Dataset items
☆ ☆ ☆ ☆ ☆

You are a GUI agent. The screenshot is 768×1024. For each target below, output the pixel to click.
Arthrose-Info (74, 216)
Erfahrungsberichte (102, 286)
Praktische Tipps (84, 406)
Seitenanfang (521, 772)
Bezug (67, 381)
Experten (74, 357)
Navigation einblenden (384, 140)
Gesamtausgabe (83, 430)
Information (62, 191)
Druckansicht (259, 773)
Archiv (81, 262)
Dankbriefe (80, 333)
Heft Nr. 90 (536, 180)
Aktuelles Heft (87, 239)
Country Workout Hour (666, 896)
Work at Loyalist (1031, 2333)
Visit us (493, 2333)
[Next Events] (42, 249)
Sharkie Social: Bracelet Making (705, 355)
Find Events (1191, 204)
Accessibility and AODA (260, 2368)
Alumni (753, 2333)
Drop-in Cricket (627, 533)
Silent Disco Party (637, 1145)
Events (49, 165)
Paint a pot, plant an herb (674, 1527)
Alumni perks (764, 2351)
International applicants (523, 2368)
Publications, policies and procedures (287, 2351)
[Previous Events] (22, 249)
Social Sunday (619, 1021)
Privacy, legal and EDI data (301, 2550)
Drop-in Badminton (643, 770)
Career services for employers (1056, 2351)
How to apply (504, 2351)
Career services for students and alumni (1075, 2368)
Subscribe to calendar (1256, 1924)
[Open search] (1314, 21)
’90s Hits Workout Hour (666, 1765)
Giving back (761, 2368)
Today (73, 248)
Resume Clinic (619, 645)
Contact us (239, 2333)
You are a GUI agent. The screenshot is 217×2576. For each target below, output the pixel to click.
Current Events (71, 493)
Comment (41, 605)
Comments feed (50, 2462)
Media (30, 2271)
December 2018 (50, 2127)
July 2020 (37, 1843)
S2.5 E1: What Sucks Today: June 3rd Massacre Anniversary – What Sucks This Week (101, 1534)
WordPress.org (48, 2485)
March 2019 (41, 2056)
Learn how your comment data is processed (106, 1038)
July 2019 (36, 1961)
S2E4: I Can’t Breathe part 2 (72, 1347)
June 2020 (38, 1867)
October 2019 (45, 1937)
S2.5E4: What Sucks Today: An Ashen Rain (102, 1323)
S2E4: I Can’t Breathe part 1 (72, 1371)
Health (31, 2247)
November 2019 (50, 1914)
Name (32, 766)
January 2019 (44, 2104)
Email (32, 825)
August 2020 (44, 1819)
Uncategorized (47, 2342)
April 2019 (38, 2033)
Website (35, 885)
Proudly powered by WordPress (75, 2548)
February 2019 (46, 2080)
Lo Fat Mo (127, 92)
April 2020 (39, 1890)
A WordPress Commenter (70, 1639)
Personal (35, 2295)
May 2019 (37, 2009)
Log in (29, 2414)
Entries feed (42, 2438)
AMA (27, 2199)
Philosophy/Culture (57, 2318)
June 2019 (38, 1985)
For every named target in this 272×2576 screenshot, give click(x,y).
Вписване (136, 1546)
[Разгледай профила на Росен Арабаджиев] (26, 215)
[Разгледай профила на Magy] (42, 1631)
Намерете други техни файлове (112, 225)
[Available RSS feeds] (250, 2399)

☆ ☆ ☆ ☆ ☆

The records above are to be duplicated word for word.

You are a GUI agent. The screenshot is 768×1024. For each target below, output the pixel to click.
Arthrose-Info (74, 216)
Erfahrungsberichte (102, 286)
Praktische Tipps (84, 406)
Seitenanfang (521, 772)
Bezug (67, 381)
Experten (74, 357)
Navigation einblenden (384, 140)
Gesamtausgabe (83, 430)
Information (62, 191)
Druckansicht (259, 773)
Archiv (81, 262)
Dankbriefe (80, 333)
Heft Nr. 90 (536, 180)
Aktuelles Heft (87, 239)
Country Workout Hour (666, 896)
Work at Loyalist (1031, 2333)
Visit us (493, 2333)
[Next Events] (42, 249)
Sharkie Social: Bracelet Making (705, 355)
Find Events (1191, 204)
Accessibility and AODA (260, 2368)
Alumni (753, 2333)
Drop-in Cricket (627, 533)
Silent Disco Party (637, 1145)
Events (49, 165)
Paint a pot, plant an herb (674, 1527)
Alumni perks (764, 2351)
International applicants (523, 2368)
Publications, policies and procedures (287, 2351)
[Previous Events] (22, 249)
Social Sunday (619, 1021)
Privacy, legal and EDI data (301, 2550)
Drop-in Badminton (643, 770)
Career services for employers (1056, 2351)
How to apply (504, 2351)
Career services for students and alumni (1075, 2368)
Subscribe to calendar (1256, 1924)
[Open search] (1314, 21)
’90s Hits Workout Hour (666, 1765)
Giving back (761, 2368)
Today (73, 248)
Resume Clinic (619, 645)
Contact us (239, 2333)
You are a GUI agent. The screenshot is 217×2576. For each target below, output the pixel to click.
Current Events (71, 493)
Comment (41, 605)
Comments feed (50, 2462)
Media (30, 2271)
December 2018 (50, 2127)
July 2020 (37, 1843)
S2.5 E1: What Sucks Today: June 3rd Massacre Anniversary – What Sucks This Week (101, 1534)
WordPress.org (48, 2485)
March 2019 (41, 2056)
Learn how your comment data is processed (106, 1038)
July 2019 (36, 1961)
S2E4: I Can’t Breathe part 2 (72, 1347)
June 2020 (38, 1867)
October 2019 (45, 1937)
S2.5E4: What Sucks Today: An Ashen Rain (102, 1323)
S2E4: I Can’t Breathe part 1 (72, 1371)
Health (31, 2247)
November 2019 (50, 1914)
Name (32, 766)
January 2019 (44, 2104)
Email (32, 825)
August 2020 (44, 1819)
Uncategorized (47, 2342)
April 2019 (38, 2033)
Website (35, 885)
Proudly powered by WordPress (75, 2548)
February 2019 (46, 2080)
Lo Fat Mo (127, 92)
April 2020 (39, 1890)
A WordPress Commenter (70, 1639)
Personal (35, 2295)
May 2019 (37, 2009)
Log in (29, 2414)
Entries feed (42, 2438)
AMA (27, 2199)
Philosophy/Culture (57, 2318)
June 2019 (38, 1985)
For every named target in this 272×2576 screenshot, give click(x,y).
Вписване (136, 1546)
[Разгледай профила на Росен Арабаджиев] (26, 215)
[Разгледай профила на Magy] (42, 1631)
Намерете други техни файлове (112, 225)
[Available RSS feeds] (250, 2399)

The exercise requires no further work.